Exercise instructions ▸ Revise the listing from the line containing "Screen dimensions: 1568x551" down to the line containing "coord(91,38)", putting "print button" in place of "printer icon" and leaving everything else as it stands.

Exercise materials ▸
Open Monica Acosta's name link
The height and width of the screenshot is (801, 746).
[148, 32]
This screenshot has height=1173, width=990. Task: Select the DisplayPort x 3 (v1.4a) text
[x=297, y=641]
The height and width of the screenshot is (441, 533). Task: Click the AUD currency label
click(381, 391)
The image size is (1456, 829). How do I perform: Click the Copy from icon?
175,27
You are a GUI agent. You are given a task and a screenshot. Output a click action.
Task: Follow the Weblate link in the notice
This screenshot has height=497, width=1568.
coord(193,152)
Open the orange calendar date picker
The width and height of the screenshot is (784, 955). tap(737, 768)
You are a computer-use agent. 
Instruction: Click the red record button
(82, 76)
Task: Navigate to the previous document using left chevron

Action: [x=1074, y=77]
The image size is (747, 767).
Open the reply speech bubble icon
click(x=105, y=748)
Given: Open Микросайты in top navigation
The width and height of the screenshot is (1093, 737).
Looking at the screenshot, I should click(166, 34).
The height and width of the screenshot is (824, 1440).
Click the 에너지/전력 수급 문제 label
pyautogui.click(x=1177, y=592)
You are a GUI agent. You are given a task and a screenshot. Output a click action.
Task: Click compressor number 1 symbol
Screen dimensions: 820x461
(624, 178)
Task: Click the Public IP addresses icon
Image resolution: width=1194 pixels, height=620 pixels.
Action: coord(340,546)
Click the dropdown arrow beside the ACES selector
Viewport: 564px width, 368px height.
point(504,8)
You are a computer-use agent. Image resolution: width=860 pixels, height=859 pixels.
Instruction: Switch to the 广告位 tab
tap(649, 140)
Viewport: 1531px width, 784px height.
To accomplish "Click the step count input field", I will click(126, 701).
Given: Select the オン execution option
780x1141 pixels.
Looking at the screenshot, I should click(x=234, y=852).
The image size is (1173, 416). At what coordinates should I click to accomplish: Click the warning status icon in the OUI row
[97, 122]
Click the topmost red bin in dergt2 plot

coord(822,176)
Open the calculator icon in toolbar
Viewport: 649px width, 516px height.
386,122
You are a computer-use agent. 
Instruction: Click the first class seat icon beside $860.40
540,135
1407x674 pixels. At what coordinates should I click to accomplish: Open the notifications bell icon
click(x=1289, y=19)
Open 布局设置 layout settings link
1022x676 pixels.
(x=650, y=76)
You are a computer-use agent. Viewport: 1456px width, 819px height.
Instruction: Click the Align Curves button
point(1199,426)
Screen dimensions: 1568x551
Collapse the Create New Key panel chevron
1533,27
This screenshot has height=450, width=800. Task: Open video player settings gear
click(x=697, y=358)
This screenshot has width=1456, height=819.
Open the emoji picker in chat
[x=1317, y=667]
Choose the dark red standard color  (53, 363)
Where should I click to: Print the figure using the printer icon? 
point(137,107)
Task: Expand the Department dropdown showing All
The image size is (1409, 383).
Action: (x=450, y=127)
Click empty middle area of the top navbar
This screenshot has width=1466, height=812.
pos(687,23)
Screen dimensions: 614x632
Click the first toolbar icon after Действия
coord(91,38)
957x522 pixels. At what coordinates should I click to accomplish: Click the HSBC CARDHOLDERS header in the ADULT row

Correct answer ▸
Screen dimensions: 1568x551
Collapse the Create New Key panel chevron
1533,27
This screenshot has height=450, width=800. Task: Open video player settings gear
click(x=697, y=358)
This screenshot has width=1456, height=819.
Open the emoji picker in chat
[x=1317, y=667]
Choose the dark red standard color  (53, 363)
Where should I click to: Print the figure using the print button? 
point(137,107)
Task: Expand the Department dropdown showing All
The image size is (1409, 383).
Action: (x=450, y=127)
Click empty middle area of the top navbar
This screenshot has width=1466, height=812.
pos(687,23)
Screen dimensions: 614x632
Click the first toolbar icon after Действия
coord(91,38)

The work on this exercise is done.